Ki-67 has a direct link to cell proliferation, and both established clinical use and relative simplicity make it a more useful and clinically relevant biomarker for predicting tumor aggressiveness and prognosis in HCC. The recent study by Qian et al[26] observed that, the ultrasound radiomics model that utilizes both intratumoral and peritumoral tissue information is better for accurate prediction of Ki-67 expression in HCC patients. The miRNAs are important regulators in HCC; however, Ki-67 expression is easily evaluated by immunohistochemistry. It is a relatively simple and widely available technique. While miRNA analysis is more sophisticated, it is more complex and requires specialized equipment and expertise. The use of miRNAs as biomarkers in cancer is still regarded as mostly confined to research programs but they have future promise as clinical biomarkers[27].

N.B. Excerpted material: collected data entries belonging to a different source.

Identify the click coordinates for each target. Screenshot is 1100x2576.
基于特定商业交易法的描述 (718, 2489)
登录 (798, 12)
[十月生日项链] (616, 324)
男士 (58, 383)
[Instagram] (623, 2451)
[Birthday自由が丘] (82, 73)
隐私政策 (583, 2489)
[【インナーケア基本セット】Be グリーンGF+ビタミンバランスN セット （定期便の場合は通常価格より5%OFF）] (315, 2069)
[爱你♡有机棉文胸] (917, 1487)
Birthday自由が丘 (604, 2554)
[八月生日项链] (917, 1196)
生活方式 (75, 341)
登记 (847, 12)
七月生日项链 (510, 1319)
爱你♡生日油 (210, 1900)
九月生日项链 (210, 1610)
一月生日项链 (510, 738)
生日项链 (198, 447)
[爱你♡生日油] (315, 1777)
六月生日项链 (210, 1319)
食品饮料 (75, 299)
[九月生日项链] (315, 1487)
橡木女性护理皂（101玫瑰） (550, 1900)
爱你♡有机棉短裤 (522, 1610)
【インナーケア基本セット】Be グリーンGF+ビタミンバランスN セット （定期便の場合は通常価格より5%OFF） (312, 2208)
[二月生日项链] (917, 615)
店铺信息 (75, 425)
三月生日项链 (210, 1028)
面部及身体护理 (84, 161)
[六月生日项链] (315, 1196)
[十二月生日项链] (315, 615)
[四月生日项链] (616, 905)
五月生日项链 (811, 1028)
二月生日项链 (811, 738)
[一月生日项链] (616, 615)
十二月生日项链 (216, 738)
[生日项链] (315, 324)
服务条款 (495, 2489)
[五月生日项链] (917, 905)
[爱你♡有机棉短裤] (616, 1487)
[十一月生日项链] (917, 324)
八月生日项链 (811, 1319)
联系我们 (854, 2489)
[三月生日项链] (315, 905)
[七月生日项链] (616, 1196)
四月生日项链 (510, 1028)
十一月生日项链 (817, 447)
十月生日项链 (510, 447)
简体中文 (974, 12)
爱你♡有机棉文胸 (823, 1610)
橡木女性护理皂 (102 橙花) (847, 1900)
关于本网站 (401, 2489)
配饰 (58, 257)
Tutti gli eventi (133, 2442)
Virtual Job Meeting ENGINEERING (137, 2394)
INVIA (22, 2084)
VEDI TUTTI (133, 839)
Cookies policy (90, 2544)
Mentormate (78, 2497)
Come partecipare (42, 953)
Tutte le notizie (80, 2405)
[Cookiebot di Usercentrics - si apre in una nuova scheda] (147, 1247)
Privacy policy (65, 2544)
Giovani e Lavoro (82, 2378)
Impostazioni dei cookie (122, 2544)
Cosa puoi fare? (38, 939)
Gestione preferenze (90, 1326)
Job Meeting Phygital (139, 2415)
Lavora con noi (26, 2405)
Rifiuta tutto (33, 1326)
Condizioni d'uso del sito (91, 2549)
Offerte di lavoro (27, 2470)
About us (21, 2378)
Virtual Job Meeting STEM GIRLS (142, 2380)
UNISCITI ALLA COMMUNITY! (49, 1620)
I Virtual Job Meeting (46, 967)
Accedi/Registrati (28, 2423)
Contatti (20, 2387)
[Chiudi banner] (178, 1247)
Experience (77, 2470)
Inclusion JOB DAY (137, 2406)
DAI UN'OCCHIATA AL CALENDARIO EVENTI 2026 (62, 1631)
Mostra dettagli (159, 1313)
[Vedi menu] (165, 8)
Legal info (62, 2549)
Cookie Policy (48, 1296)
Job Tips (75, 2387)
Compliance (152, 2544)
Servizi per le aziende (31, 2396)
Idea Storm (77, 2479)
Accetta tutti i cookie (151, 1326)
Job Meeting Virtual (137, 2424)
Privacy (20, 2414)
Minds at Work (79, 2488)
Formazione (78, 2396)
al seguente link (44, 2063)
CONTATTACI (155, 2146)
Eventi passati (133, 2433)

In future, the emerging role of miRNAs as novel biomarkers for HCC in clinical evaluation, risk prediction, early diagnosis and determining the appropriate therapeutic target, requires further research[28,29].

CONCLUSION

Early and accurate evaluation of HCC with the relevant histopathological features, Ki-67 expression, molecular and radiomics studies is crucial for refining treatment approaches and enhancing patient outcomes. New approach strategies incorporating preoperative evaluation and prediction of Ki-67 expression in HCC will assist better treatment and patient care. Also, it will help in decision-making regarding adjuvant therapy in HCC. The identification of readily measurable biomarkers for HCC treatment or early identification is necessary. Future studies should create practical HCC biomarkers for early diagnosis, therapy activity tracking, and treatment resistance detection.